Directions: This task requires every entry to be set down again exactly.

Saved data entries:
━━━━━━━━━━
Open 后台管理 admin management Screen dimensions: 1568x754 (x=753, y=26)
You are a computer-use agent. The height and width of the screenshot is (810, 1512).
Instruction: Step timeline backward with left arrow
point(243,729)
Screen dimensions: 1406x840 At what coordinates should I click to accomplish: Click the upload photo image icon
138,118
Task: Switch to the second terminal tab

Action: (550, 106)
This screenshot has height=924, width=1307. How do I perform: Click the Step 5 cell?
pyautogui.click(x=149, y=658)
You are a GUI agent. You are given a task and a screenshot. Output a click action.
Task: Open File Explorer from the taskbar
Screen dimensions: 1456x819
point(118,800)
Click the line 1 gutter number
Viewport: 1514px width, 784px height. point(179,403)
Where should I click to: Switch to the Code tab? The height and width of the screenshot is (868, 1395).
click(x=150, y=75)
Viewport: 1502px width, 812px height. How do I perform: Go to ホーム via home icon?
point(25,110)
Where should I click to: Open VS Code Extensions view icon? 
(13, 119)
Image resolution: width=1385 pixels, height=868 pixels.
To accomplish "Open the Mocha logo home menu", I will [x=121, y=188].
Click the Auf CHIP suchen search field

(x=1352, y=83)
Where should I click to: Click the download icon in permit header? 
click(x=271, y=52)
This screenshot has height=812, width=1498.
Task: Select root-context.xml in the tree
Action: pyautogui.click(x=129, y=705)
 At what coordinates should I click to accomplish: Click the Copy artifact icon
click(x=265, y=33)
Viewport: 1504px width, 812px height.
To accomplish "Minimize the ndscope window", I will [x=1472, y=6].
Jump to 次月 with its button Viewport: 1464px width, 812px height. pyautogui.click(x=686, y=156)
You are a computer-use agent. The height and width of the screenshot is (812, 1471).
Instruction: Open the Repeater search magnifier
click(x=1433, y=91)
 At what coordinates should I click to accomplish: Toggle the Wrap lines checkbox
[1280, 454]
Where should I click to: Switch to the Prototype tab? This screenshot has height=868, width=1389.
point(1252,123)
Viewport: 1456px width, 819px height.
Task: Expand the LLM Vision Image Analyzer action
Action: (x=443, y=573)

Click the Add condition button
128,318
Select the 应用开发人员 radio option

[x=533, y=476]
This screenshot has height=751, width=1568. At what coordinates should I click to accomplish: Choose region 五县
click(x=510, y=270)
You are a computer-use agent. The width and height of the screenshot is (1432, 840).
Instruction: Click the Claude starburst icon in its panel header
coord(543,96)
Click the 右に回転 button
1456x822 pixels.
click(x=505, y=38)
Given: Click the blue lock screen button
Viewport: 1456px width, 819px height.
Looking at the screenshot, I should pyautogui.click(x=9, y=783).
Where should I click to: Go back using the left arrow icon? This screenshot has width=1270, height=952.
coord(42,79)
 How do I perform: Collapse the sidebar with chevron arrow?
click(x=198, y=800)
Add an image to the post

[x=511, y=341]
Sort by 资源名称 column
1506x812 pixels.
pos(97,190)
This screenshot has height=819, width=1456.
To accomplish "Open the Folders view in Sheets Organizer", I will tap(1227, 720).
━━━━━━━━━━
Answer box:
Open 后台管理 admin management Screen dimensions: 1568x754 (x=753, y=26)
You are a computer-use agent. The height and width of the screenshot is (810, 1512).
Instruction: Step timeline backward with left arrow
point(243,729)
Screen dimensions: 1406x840 At what coordinates should I click to accomplish: Click the upload photo image icon
138,118
Task: Switch to the second terminal tab

Action: (550, 106)
This screenshot has height=924, width=1307. How do I perform: Click the Step 5 cell?
pyautogui.click(x=149, y=658)
You are a GUI agent. You are given a task and a screenshot. Output a click action.
Task: Open File Explorer from the taskbar
Screen dimensions: 1456x819
point(118,800)
Click the line 1 gutter number
Viewport: 1514px width, 784px height. point(179,403)
Where should I click to: Switch to the Code tab? The height and width of the screenshot is (868, 1395).
click(x=150, y=75)
Viewport: 1502px width, 812px height. How do I perform: Go to ホーム via home icon?
point(25,110)
Where should I click to: Open VS Code Extensions view icon? 
(13, 119)
Image resolution: width=1385 pixels, height=868 pixels.
To accomplish "Open the Mocha logo home menu", I will [x=121, y=188].
Click the Auf CHIP suchen search field

(x=1352, y=83)
Where should I click to: Click the download icon in permit header? 
click(x=271, y=52)
This screenshot has height=812, width=1498.
Task: Select root-context.xml in the tree
Action: pyautogui.click(x=129, y=705)
 At what coordinates should I click to accomplish: Click the Copy artifact icon
click(x=265, y=33)
Viewport: 1504px width, 812px height.
To accomplish "Minimize the ndscope window", I will [x=1472, y=6].
Jump to 次月 with its button Viewport: 1464px width, 812px height. pyautogui.click(x=686, y=156)
You are a computer-use agent. The height and width of the screenshot is (812, 1471).
Instruction: Open the Repeater search magnifier
click(x=1433, y=91)
 At what coordinates should I click to accomplish: Toggle the Wrap lines checkbox
[1280, 454]
Where should I click to: Switch to the Prototype tab? This screenshot has height=868, width=1389.
point(1252,123)
Viewport: 1456px width, 819px height.
Task: Expand the LLM Vision Image Analyzer action
Action: (x=443, y=573)

Click the Add condition button
128,318
Select the 应用开发人员 radio option

[x=533, y=476]
This screenshot has height=751, width=1568. At what coordinates should I click to accomplish: Choose region 五县
click(x=510, y=270)
You are a computer-use agent. The width and height of the screenshot is (1432, 840).
Instruction: Click the Claude starburst icon in its panel header
coord(543,96)
Click the 右に回転 button
1456x822 pixels.
click(x=505, y=38)
Given: Click the blue lock screen button
Viewport: 1456px width, 819px height.
Looking at the screenshot, I should pyautogui.click(x=9, y=783).
Where should I click to: Go back using the left arrow icon? This screenshot has width=1270, height=952.
coord(42,79)
 How do I perform: Collapse the sidebar with chevron arrow?
click(x=198, y=800)
Add an image to the post

[x=511, y=341]
Sort by 资源名称 column
1506x812 pixels.
pos(97,190)
This screenshot has height=819, width=1456.
To accomplish "Open the Folders view in Sheets Organizer", I will tap(1227, 720).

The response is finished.